### WORK ITEM
Set out word for word the line that contains "Screen dimensions: 800x600" and each line after it, through the end of the data below, but exclude the pictures.

Records excerpted from a collection:

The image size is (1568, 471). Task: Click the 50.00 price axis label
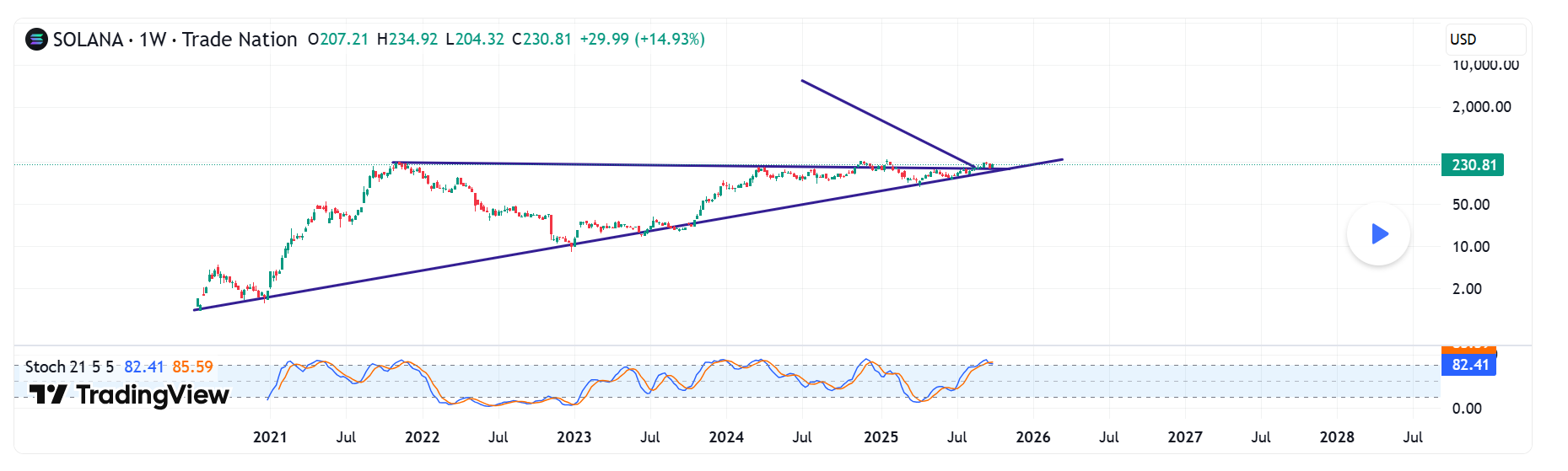point(1471,205)
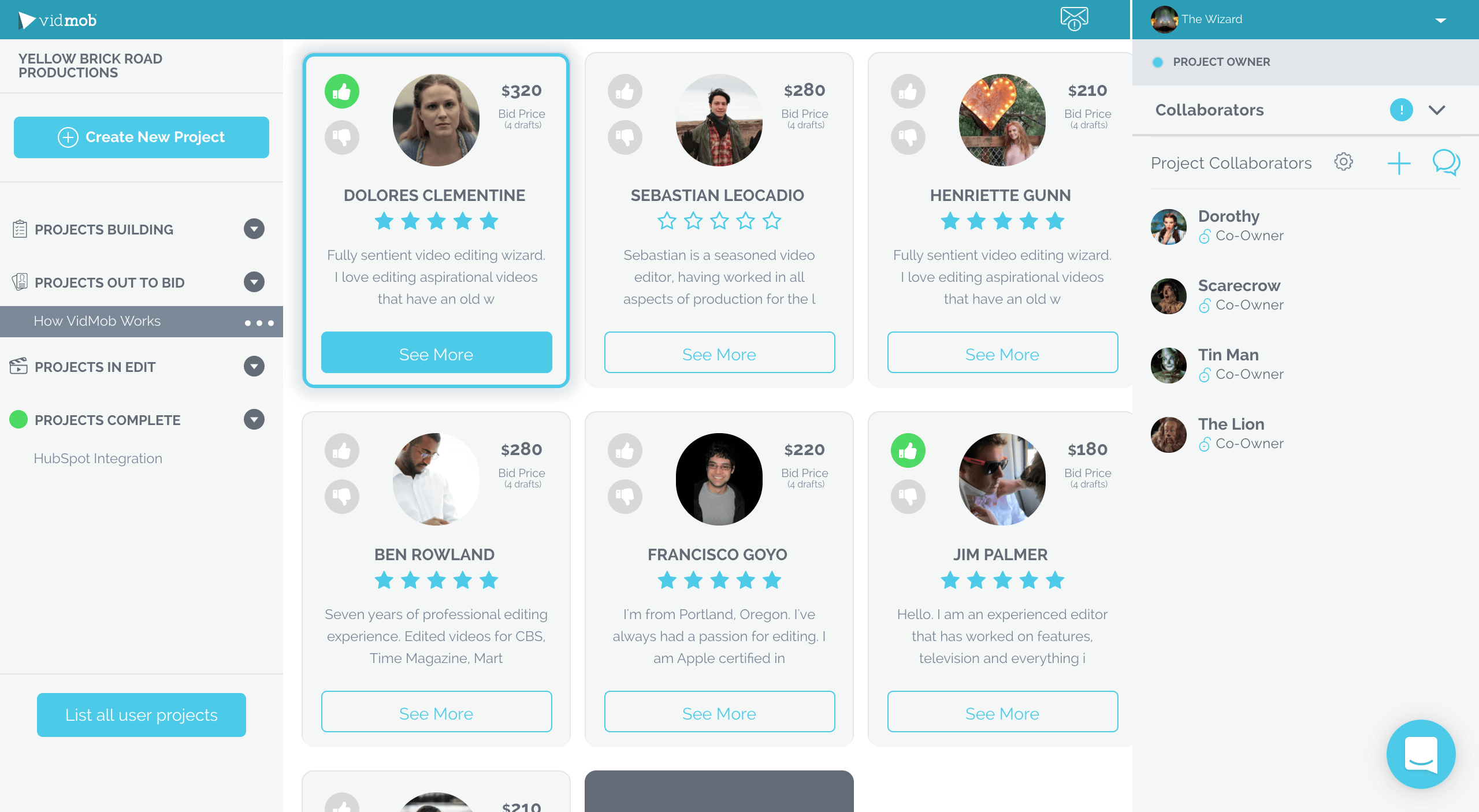
Task: Select HubSpot Integration completed project
Action: (x=97, y=458)
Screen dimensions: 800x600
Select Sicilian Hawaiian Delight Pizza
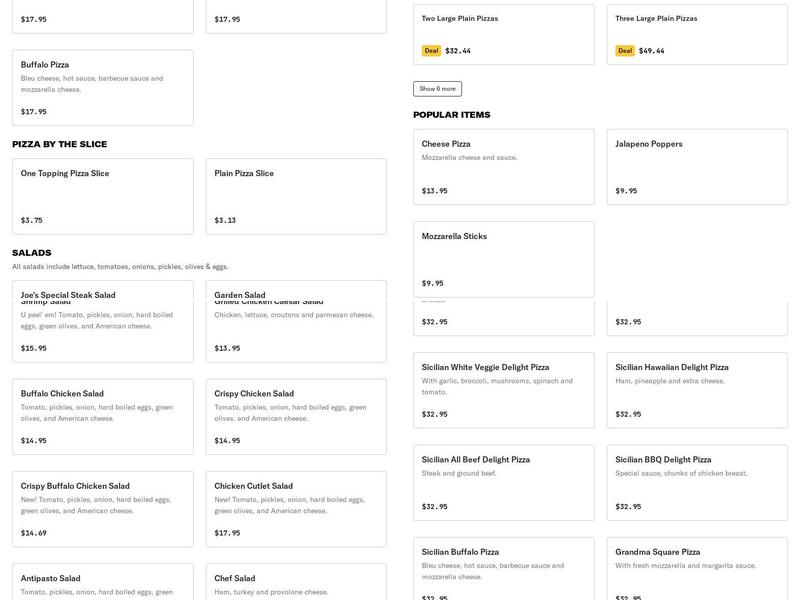[697, 389]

### WRITTEN RESPONSE
Screen dimensions: 800x600
Select Sicilian Hawaiian Delight Pizza
[697, 389]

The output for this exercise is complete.